Challenge 1
Using the excerpt on the "Gay Revolutionary" editorial, decide whether each statement below agrees with it: (a) the editorial appeared in Gay Community News in February 1987; (b) the Congressional Record reprinted the editorial with its first line intact; (c) the paper was written for a Sociological Theories class. For each, answer yes or no and quote the words of the excerpt that decide it.
start Excerpt provided
A final paper I wrote for my Sociological Theories class, Master of Arts in Sociology (2009-2010)

  1. Introduction

“We shall rewrite history, history filled and debased with your heterosexual lies and distortions. We shall portray the homosexuality of the great leaders and thinkers who have shaped the world.  We will demonstrate that homosexuality and intelligence and imagination are inextricably linked, and that homosexuality is a requirement for true mobility, true beauty in a man.”

This is an excerpt of an editorial by Michael Swift, entitled “Gay Revolutionary” for an important gay community magazine, Gay Community News last February 15-21, 1987, which after a decade, it was reprinted for The Congressional Record, and since then, was repeatedly cited, apparently verbatim, by the religious right.  The editorial stood as “revolutionary” because it carried an angry stand against the widespread discrimination of homosexuals.  It remained that way, as when one has read the editorial, because the religious right cites the text omitting, as does the Congressional Record, the vital first line, which sets the context of the piece, that is:

“This essay is an outré, madness, tragic, cruel fantasies, an eruption of inner rage, on how the oppressed desperately dream of being the oppressor.”
end Excerpt provided
start Raw data
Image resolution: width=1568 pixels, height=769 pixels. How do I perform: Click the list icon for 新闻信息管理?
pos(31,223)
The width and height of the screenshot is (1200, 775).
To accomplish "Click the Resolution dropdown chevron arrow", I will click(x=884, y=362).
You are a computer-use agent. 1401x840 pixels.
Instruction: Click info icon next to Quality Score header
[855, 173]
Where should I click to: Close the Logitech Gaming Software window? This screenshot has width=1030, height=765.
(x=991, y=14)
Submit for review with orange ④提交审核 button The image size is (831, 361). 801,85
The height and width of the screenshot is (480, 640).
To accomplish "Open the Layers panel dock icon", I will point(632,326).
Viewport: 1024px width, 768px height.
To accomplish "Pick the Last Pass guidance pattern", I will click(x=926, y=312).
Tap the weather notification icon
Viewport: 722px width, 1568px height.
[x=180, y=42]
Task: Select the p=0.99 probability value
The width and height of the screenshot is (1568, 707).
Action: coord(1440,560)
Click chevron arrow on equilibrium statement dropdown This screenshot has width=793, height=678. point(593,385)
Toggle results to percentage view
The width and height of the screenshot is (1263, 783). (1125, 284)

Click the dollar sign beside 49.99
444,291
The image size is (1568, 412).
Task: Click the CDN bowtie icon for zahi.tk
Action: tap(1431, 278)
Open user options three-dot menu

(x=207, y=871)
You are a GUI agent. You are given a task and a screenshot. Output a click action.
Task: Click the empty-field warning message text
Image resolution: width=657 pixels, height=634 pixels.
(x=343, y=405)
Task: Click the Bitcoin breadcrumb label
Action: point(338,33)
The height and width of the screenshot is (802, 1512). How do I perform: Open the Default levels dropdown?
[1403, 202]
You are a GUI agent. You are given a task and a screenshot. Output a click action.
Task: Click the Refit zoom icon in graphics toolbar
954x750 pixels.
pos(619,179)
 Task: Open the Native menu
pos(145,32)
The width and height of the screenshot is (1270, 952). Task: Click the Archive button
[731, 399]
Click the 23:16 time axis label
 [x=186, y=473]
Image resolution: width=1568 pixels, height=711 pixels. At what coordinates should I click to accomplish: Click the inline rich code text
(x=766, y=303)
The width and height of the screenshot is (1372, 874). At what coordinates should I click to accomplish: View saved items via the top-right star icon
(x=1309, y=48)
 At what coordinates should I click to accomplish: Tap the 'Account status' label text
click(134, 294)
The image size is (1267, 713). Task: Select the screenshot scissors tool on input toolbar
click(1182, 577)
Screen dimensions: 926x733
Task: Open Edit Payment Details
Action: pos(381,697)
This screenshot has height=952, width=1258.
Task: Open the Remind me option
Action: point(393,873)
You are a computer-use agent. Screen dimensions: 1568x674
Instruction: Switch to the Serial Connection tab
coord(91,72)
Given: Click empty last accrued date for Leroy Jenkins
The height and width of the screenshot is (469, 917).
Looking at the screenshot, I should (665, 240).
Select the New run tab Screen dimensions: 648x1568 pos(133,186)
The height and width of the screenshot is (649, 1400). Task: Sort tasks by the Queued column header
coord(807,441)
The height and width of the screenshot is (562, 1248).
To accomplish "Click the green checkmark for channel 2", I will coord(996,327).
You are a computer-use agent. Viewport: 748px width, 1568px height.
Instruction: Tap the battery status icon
end Raw data
Challenge 2
Quote word for word the lines of the listing from the line with "The image size is (1267, 713)." up to and including the line with "Looking at the".

Final result 1
(a) Yes: "Gay Community News last February 15-21, 1987"
(b) No: "omitting, as does the Congressional Record, the vital first line"
(c) Yes: "A final paper I wrote for my Sociological Theories class"

Final result 2
The image size is (1267, 713). Task: Select the screenshot scissors tool on input toolbar
click(1182, 577)
Screen dimensions: 926x733
Task: Open Edit Payment Details
Action: pos(381,697)
This screenshot has height=952, width=1258.
Task: Open the Remind me option
Action: point(393,873)
You are a computer-use agent. Screen dimensions: 1568x674
Instruction: Switch to the Serial Connection tab
coord(91,72)
Given: Click empty last accrued date for Leroy Jenkins
The height and width of the screenshot is (469, 917).
Looking at the screenshot, I should (665, 240).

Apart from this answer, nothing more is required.